Durch den Einbau solcher Rückfallweichen kann man für den normalen Betrieb eine feste Fahrodnung im Bahnhof vorgeben. Diese feste Fahrordnung wird  im Signalisierten Zugleitbetrieb erfolgreich ausgenutzt. Die Geschwindigkeiten bei Fahrten gegen die Spitze dürfen maximal 25 km/h betragen. Aufgefahren werden dürfen die Weichen mit bis zu 40 km/h. Zur Unterstützung des Zugleiters, und nicht zu vergessen, zur Erhöhung der Sicherheit im Zugbetrieb, werden Achszähler das Freisein der zu befahrenden Gleise prüfen.

Achszähler

 

Hierzu wurden auf der Strecke bis z.Zt. zwischen Wernigerode und Brocken Achszähler in die Gleise eingebaut. Beim Befahren der Achszähler durch die metallenen Räder der Wagons bzw. Lokomotiven werden in diesen elektrische Impulse erzeugt, die in einem Rechner ausgewertet, gezählt und in Form eines Streckenblocks weiter verarbeitet. Von diesem Streckenblock, der sich weil er zentral im Haupt-Computer sitzt auch Zentralblock nennt, werden die Signale bei besetzten Gleisen unter Verschluss (auf Rot) gehalten.

 

Neues Ausfahrtsignal Bahnhof Hasserode Richtung Steinerne Renne

 

Novum an den Strecken der HSB sind die neu aufgestellten Signale. Im Zusammenspiel Achszähler und Überwachung der richtigen Lage der Weiche und Verschluss der Weichenspitze werden an den Einfahrtsignalen nach Freigabe durch den Zugleiter gesicherte Zugfahrten hinein in die unbesetzten Bahnhöfe ermöglicht.

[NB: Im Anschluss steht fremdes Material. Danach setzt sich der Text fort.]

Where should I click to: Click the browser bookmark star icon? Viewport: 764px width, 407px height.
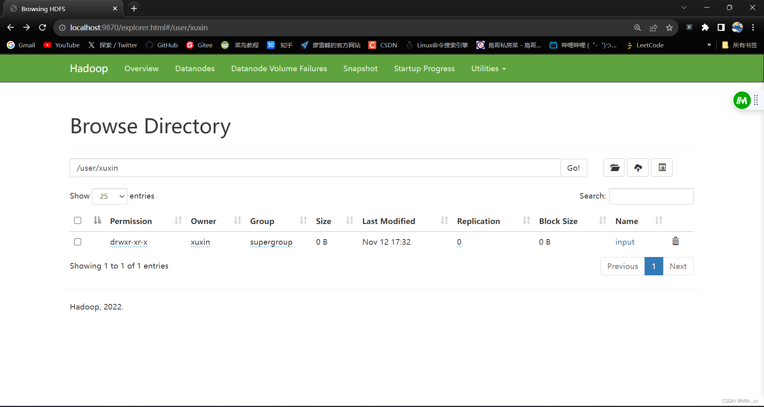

Informationen zum verwendeten KS-Signalsystem erhalten Sie hier

Weichenantrieb mit Spitzenverschuss-Überwachung + Achszähler

 

Im Zusammenspiel Achszähler und Zentralblock werden an den Ausfahrtsignalen nach Freigabe durch den Zugleiter gesicherte Zugfahrten in die  Abschnitte der freien Strecke ermöglicht wobei die Stellung der Weiche hier keine Rolle spielt. In der Regel werden sie aufgefahren.

 

Um dieses Projekt zu verwirklichen sind umfangreiche Bauarbeiten an der Strecke und in den Bahnhöfen erforderlich.

Es müssen Kabeltrassen gelegt, Freileitungen errichtet und Signale aufgestellt werden. Und dies alles bei den teilweise schwierigen topografischen Verhältnissen im Harz!

 

Jede Menge Kabel, Verteiler und Anschlüsse müssen erstellt werden. Aber das Ziel, eine weitere Erhöhung der Sicherheit der attraktiven Harzer Schmalspur Bahnen loht sicherlich den Aufwand.

 

Ich danke Herrn Eppers von der DB Netz AG und Herrn Bauer von der HSB für fachliche Hinweise zum  Zugleitbetrieb!